---- DATA SUPPLIED
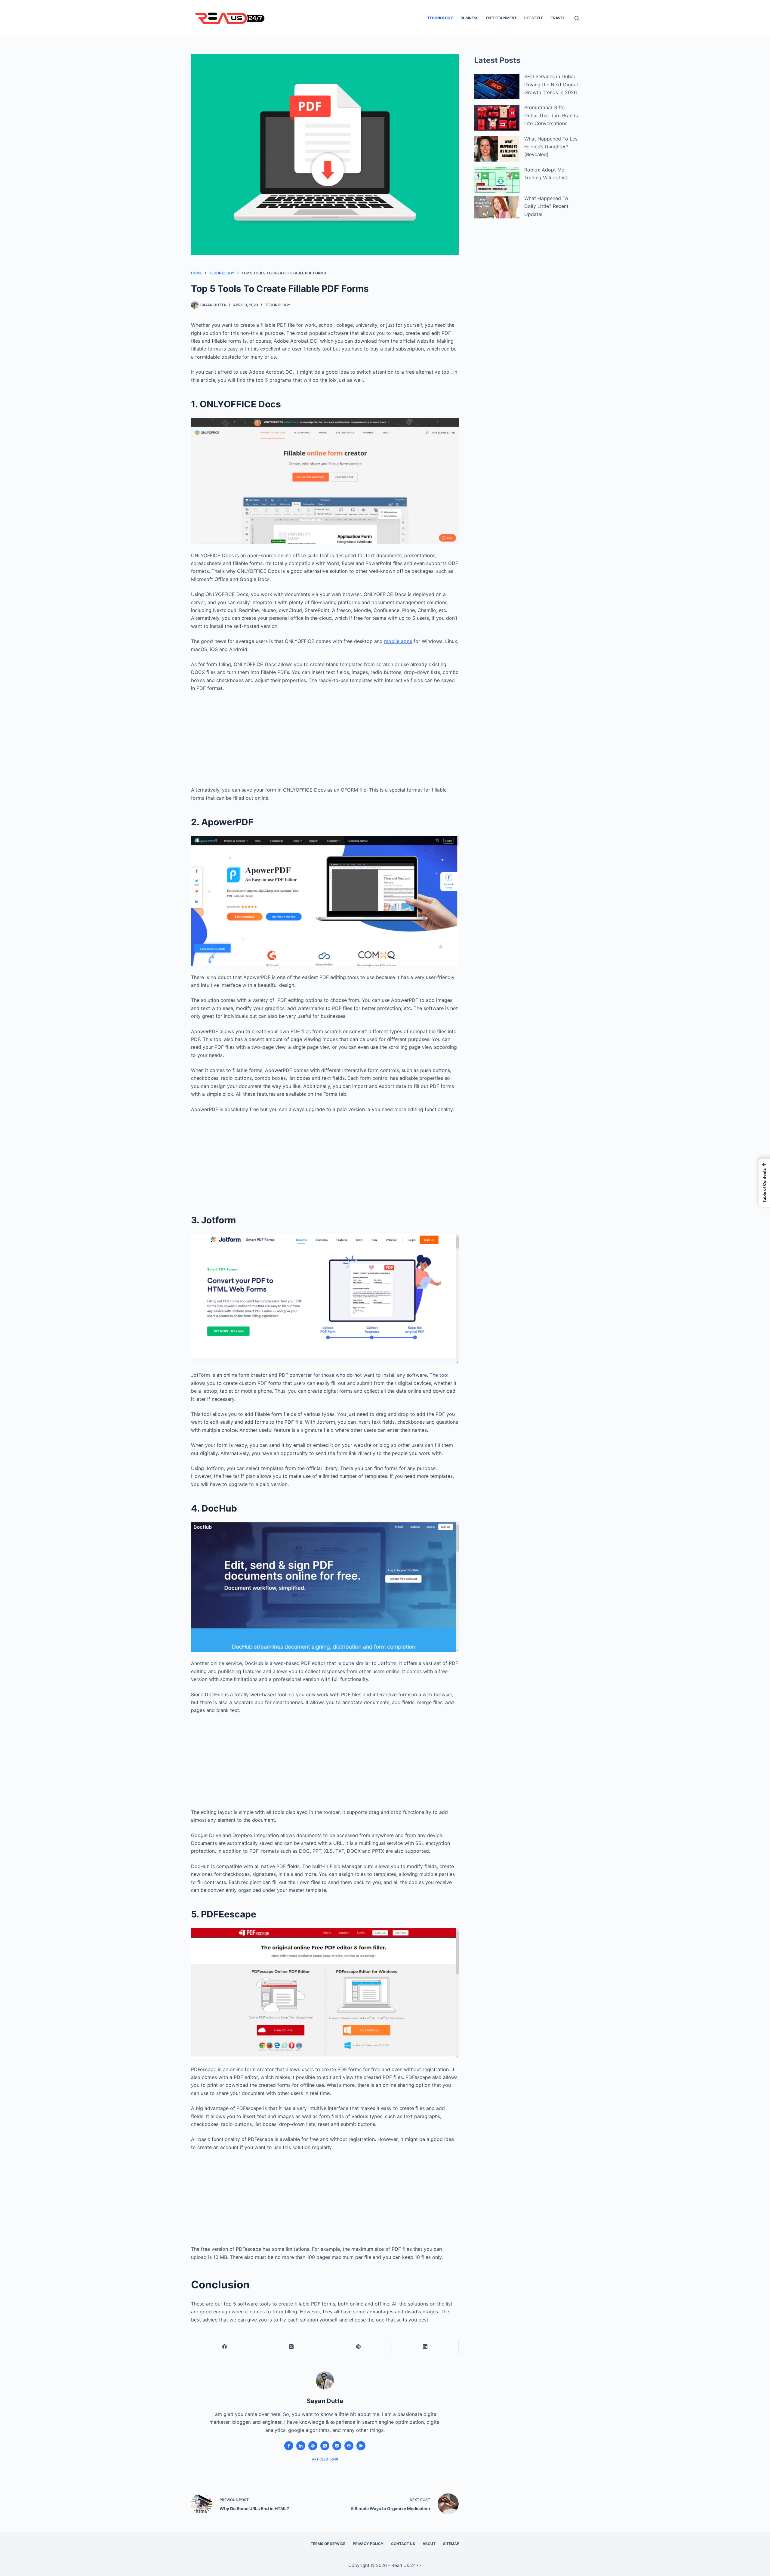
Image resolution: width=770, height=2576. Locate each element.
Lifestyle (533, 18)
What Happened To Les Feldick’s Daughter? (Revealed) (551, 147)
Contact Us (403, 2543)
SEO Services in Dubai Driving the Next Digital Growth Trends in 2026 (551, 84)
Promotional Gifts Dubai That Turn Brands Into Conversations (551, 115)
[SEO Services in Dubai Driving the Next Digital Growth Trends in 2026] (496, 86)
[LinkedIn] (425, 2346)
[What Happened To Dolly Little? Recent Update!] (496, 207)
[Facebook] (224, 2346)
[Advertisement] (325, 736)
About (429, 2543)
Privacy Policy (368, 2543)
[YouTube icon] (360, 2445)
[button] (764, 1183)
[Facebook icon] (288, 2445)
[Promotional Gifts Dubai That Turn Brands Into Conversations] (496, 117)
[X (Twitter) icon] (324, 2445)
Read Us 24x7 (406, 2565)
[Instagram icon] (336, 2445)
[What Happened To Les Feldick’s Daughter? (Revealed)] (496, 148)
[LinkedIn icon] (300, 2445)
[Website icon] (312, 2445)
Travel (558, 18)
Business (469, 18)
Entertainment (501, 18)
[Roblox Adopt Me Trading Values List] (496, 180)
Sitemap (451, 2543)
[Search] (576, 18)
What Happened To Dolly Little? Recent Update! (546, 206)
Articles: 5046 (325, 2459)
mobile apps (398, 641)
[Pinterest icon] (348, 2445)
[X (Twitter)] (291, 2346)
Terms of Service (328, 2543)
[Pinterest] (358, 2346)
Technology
--------
TRY IT: Set down again, exactly, the lines of the material above from its first line to the one with "[button] (764, 1183)", inclusive. Leave the pictures out.

WRITTEN SOLUTION:
Image resolution: width=770, height=2576. Locate each element.
Lifestyle (533, 18)
What Happened To Les Feldick’s Daughter? (Revealed) (551, 147)
Contact Us (403, 2543)
SEO Services in Dubai Driving the Next Digital Growth Trends in 2026 (551, 84)
Promotional Gifts Dubai That Turn Brands Into Conversations (551, 115)
[SEO Services in Dubai Driving the Next Digital Growth Trends in 2026] (496, 86)
[LinkedIn] (425, 2346)
[What Happened To Dolly Little? Recent Update!] (496, 207)
[Facebook] (224, 2346)
[Advertisement] (325, 736)
About (429, 2543)
Privacy Policy (368, 2543)
[YouTube icon] (360, 2445)
[button] (764, 1183)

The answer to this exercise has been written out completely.